***** Source records

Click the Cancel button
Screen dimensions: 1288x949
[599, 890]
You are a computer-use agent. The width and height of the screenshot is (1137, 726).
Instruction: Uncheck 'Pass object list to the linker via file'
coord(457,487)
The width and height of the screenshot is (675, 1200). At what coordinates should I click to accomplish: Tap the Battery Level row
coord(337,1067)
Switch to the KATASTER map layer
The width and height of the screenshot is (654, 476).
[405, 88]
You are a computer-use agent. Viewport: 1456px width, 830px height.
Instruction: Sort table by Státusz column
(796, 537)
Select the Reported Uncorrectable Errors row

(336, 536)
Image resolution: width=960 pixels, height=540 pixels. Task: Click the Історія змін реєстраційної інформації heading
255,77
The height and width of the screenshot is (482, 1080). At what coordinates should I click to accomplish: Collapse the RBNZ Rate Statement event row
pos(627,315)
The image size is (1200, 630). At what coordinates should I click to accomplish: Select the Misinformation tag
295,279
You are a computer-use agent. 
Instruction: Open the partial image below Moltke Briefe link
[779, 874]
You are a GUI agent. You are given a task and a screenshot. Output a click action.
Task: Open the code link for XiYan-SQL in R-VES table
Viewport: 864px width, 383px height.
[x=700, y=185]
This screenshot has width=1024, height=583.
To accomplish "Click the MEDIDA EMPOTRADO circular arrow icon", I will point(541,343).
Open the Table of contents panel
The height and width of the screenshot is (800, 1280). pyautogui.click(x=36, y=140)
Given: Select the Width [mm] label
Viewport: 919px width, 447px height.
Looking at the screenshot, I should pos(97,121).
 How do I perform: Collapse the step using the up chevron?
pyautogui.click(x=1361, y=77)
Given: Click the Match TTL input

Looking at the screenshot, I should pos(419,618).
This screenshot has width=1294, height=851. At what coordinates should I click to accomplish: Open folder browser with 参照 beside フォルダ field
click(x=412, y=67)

**********

Problem to work on |
How many lines in the listing above contain the string "agent"? Answer with the number only.

Exercise output |
4